You may get an error message like this (truncated):

│ Error: creating EKS Access Entry
(eg-test-eks-cluster:arn:aws:iam::123456789012:role/eg-test-terraform):
 operation error EKS: CreateAccessEntry,
 https response error StatusCode: 409, RequestID: ..., ResourceInUseException:
 The specified access entry resource is already in use on this cluster.
│
│   with module.eks_cluster.aws_eks_access_entry.map["arn:aws:iam::123456789012:role/eg-test-terraform"],
│   on .terraform/e98s/modules/eks_cluster/auth.tf line 60, in resource "aws_eks_access_entry" "map":

This is because, during the conversion from "CONFIG_MAP" to "API_AND_CONFIG_MAP", EKS automatically adds an access entry for the EKS cluster creator.

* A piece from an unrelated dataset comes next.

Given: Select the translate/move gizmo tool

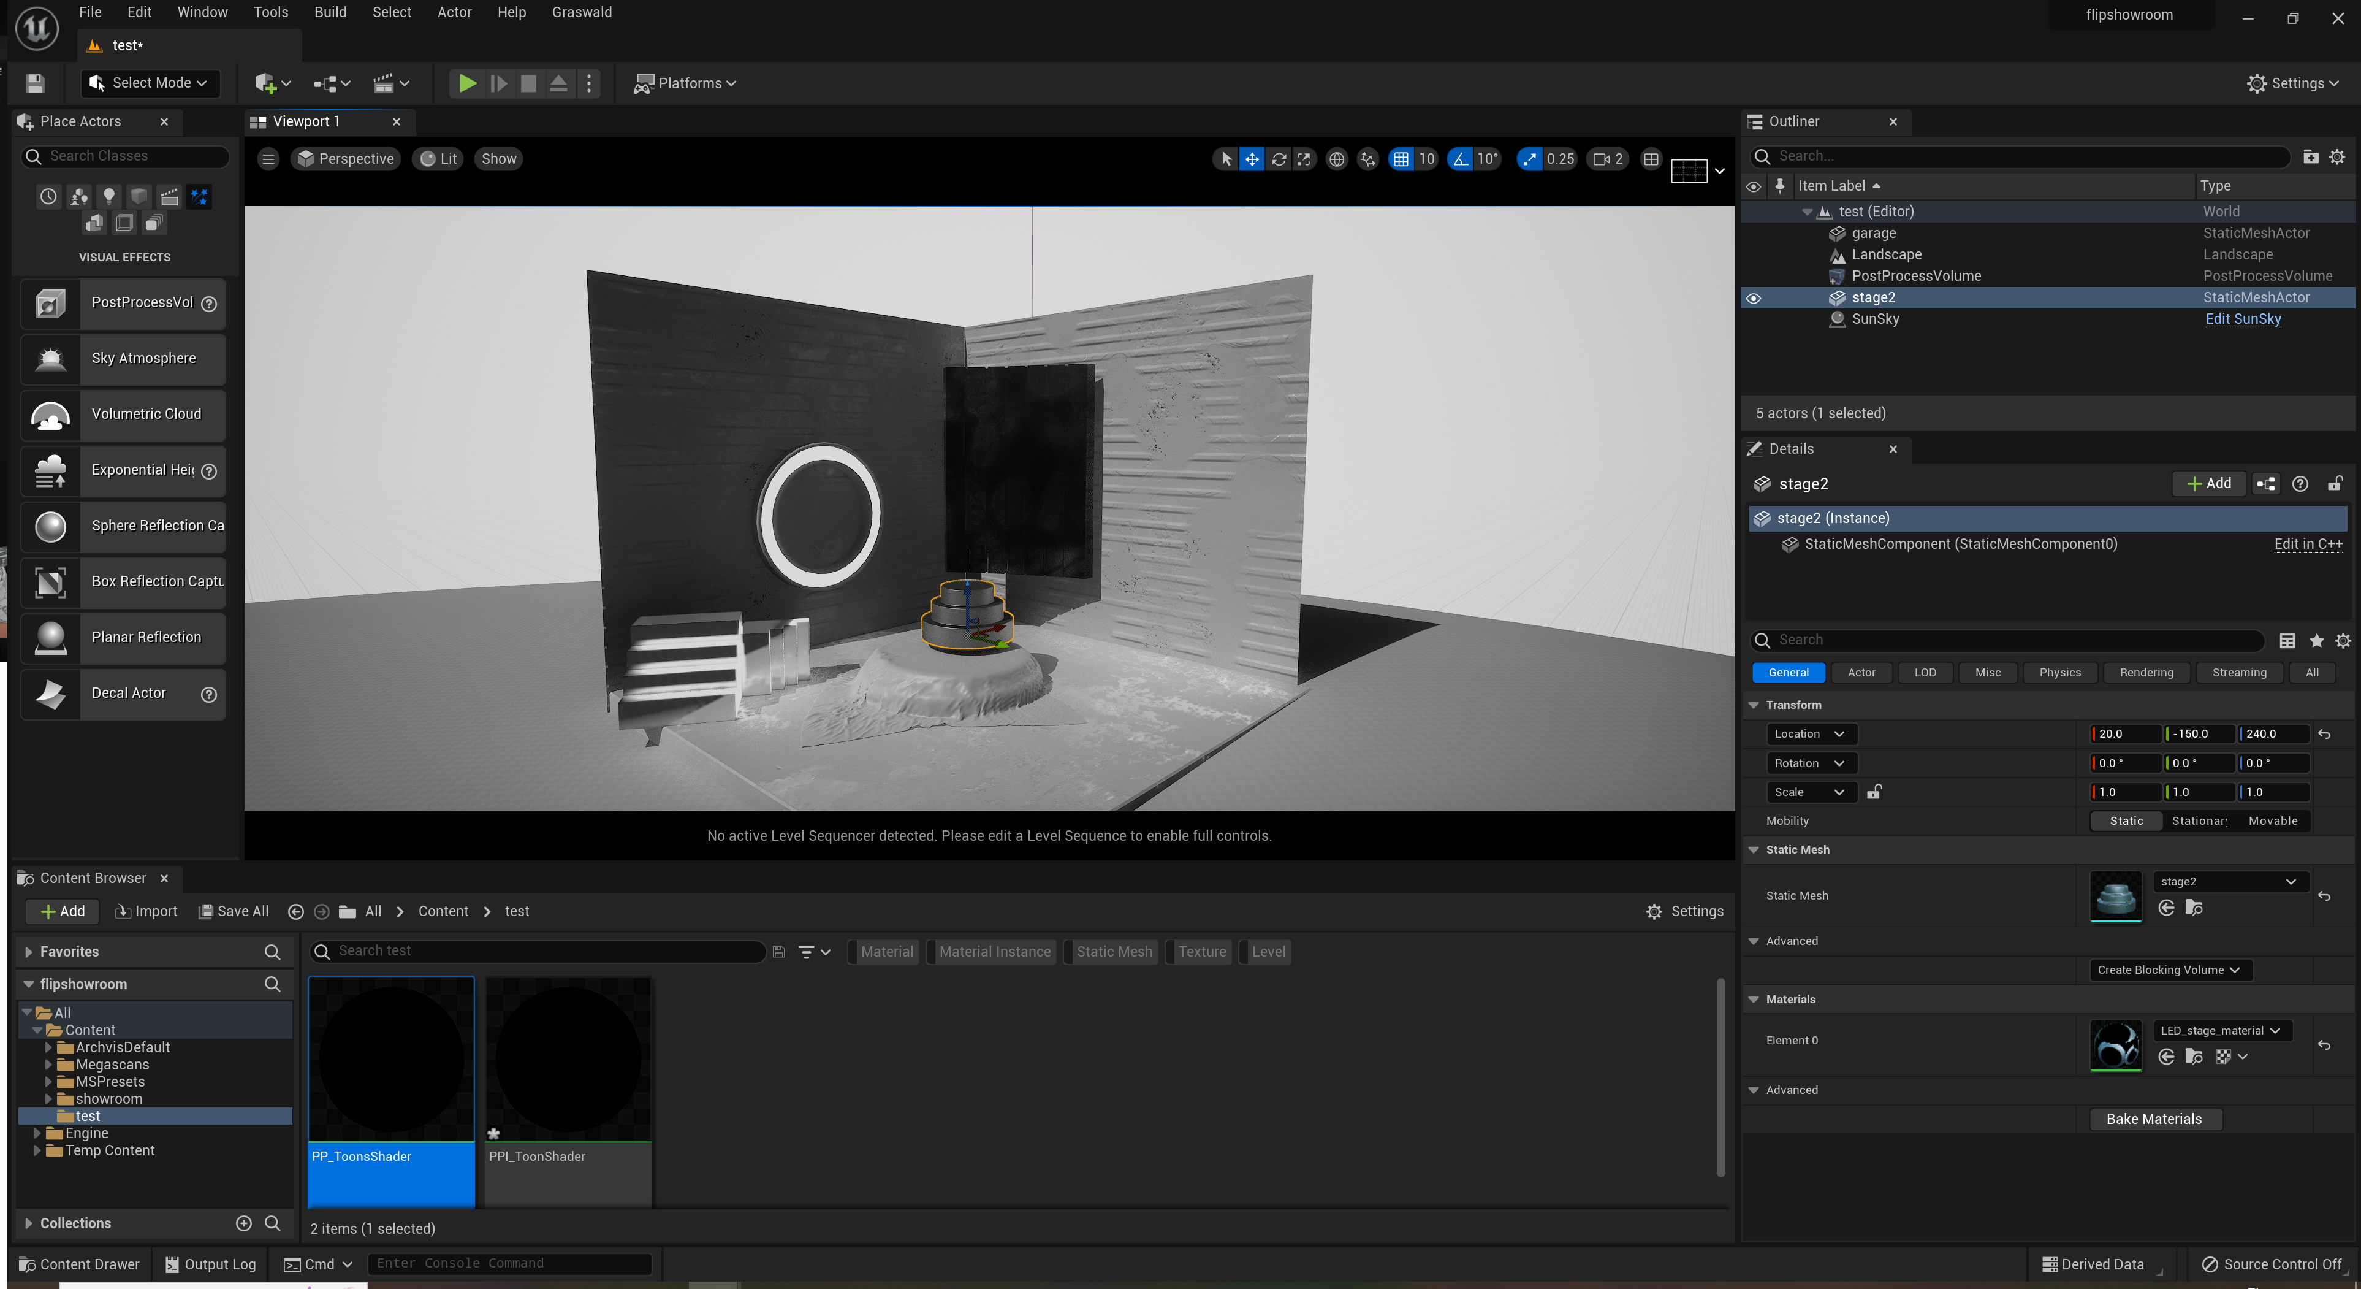Looking at the screenshot, I should (x=1252, y=159).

If you have been following Cloud Posse's recommendations, you will have configured ClusterAdmin access for the IAM principal that you used to create the EKS cluster. This configuration duplicates the automatically created access entry, resulting in the above error.

We have not found a way to avoid this situation, so our best recommendation is, if you encounter it, import the automatically created access entry into your Terraform state. The access entry ID to import is given in the error message in parentheses. In the example above, the ID is eg-test-eks-cluster:arn:aws:iam::123456789012:role/eg-test-terraform.

The Terraform resource address for the resource will also be in the error message: it is the part after "with". In the example above, the address is

module.eks_cluster.aws_eks_access_entry.map["arn:aws:iam::123456789012:role/eg-test-terraform"]

If you do not see it in the error message, you can find it by running terraform plan (or the corresponding atmos command) and look for the corresponding access entry resource that Terraform will want to create. It will be something like

...aws_eks_access_entry.map["arn:aws:iam::123456789012:role/eg-test-terraform"]

although it may be standard instead of map.

To import the resource using atmos, use the same component and stack name as you were using to deploy the cluster, and run a command like

atmos terraform import <component> \
  '<resource address>' '<access entry ID>' \
  -s=<stack>

To import the resource using Terraform, again, you need to supply the same configuration that you used to deploy the cluster, and run a command like

terraform import -var-file <configuration-file> '<resource address>' '<access entry ID>'

Important

Use single quotes around the resource address and access entry ID

It is critical to use single quotes around the resource address and access entry ID to prevent the shell from interpreting the square brackets and colons and to preserve the double quotes in the resource address.

After successfully importing the resource, run terraform apply (generating a new planfile) to add tags to the entry and make any other changes that were not made because of the above error.

Verify access to the cluster

Verify that you still have the access to the cluster that you expect, as you did before the upgrade.

kubectl auth can-i '*' '*'

which will return yes if you have full access to the cluster.

For a more detailed report, you can use rakkess, which is available via many avenues, including Cloud Posse's package repository, and is installed by default on some versions of Geodesic.

Clean up

At this point you have both the old and new access control methods enabled, but nothing is managing the aws-auth ConfigMap. The aws-auth ConfigMap has been abandoned by this module and will no longer have entries added or, crucially, removed. In order to remove this lingering unmanaged grant of access, you should now proceed to migrate the cluster to be managed solely by the new access control API, and manually remove the aws-auth ConfigMap.

  • Update the authentication_mode to "API" in your configuration, and run terraform apply again. This will cause EKS to ignore the aws-auth ConfigMap, but will not remove it.
  • Manually remove the aws-auth ConfigMap. You can do this with kubectl delete configmap aws-auth --namespace kube-system. This will not affect the cluster, because it is now being managed by the new access control API, but it will reduce the possibility of confusion in the future.